By Francisca Bermudez
Although Chagas disease has only recently emerged as a possible public health concern in some southern states of the U.S., this infectious disease has been a major threat of high priority for health officials throughout many nations of Latin America for many years.
Prevalent in countries such as Mexico and Brazil, Chagas disease, also known as American trypanosomiasis, is a potentially life-threatening tropical parasitic infection caused by the protozoan parasite Trypanosoma cruzi (T. cruzi) found mostly in endemic areas of Central and South America. According to the Center for Disease Control and Prevention (CDC), it is estimated that as many as 8 million people suffer from this disease worldwide, many of whom are unaware of their condition.
Most victims are infected by this parasite in the same way: through contact with the feces of triatomine bugs, also known as “kissing bugs”. As described by the CDC, they are known as “kissing bugs” because they tend to feed on people’s faces; after they ingest blood, they defecate on the person, infecting them with the T. cruzi parasite. While usually transmitted to animals and people by insect vectors, Chagas disease can also spread through congenital transmissions, contaminated blood transfusions, infected organ transplants, or even laboratory accidents.
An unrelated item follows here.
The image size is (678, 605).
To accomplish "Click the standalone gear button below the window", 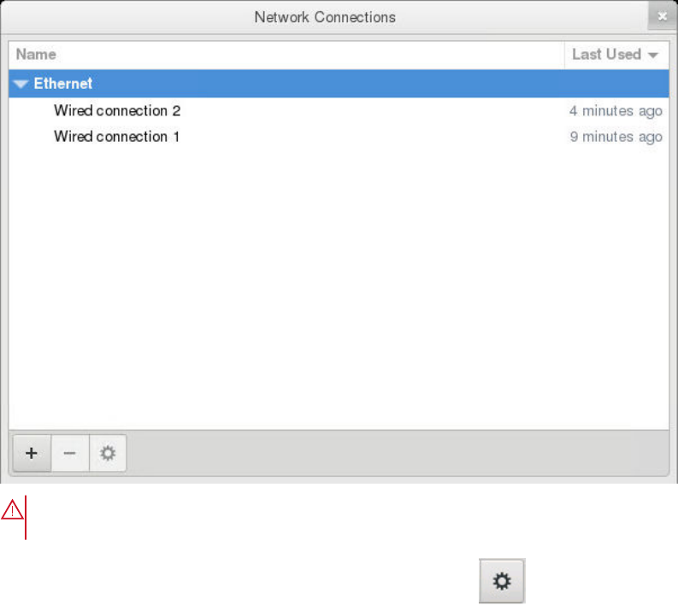I will click(x=502, y=581).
Chagas disease has spread quickly over the years and has recently become so widespread in areas of Latin America that many now feel it has become a “public health emergency”6.This is because Chagas disease, in its later stages, can often result in chronic diseases and even death.
In an interview, Dr. Juan Mejia, Secretary General of the Latin American Society of Cardiovascular and Thoracic Surgery, explains that besides causing gastrointestinal disease such as “megacolon” or “megaesophagus,” Chagas disease can also lead to severe cardiac disease and can “cause acute myopericarditis as well as chronic fibrosing myocarditis”.
According to Dr. Mejia, “Chagas myocarditis is the most common cause of non-ischemic cardiomyopathy in Latin America”. In fact, of the people suffering from Chagas disease, according to the World Health Organization, approximately 30% of chronically infected people develop cardiac abnormalities7.
These cardiac abnormalities, Dr. Mejia states, can often include “cardiac arrhythmia, left ventricular enlargement, and chronic heart insufficiency”. In addition, Chagas disease often leads to cardiomyopathy as a result of “chronic myocardial aggression” along with “chronic inflammation and fibrosis of the heart,” he adds.
Due to these mentioned cardiac complications, Chagas disease, throughout the Americas in recent years, has emerged as one of the leading causes of heart disease in the region.
According to Dr. Mejia, this epidemic of Chagas disease – one of the leading causes of heart failure in Central and South America – has quickly spread throughout Latin America and is “typical of Andean, semi, and tropical countries”. Noting that “the transmission of Chagas disease is related to the insect family of Triatominae,” he explains that these insects usually “live in hovels where they are able to multiply without the risk of predators.” For this reason, we commonly see the spread of Chagas disease in places where “kissing bugs” thrive, which is mostly in mud dwellings in undeveloped areas in Latin America.
While this epidemic has mainly affected those living in Central and South America, the CDC has recently reported that Chagas disease is now progressively spreading to other areas of the world9. As a result, due the mentioned serious cardiac complications, it appears that Chagas disease will continue to be a major public health concern in the long run. However, it is possible that it will now have an impact not only in the lives of people in Latin America, but also in the lives of people in many other parts of the world as well.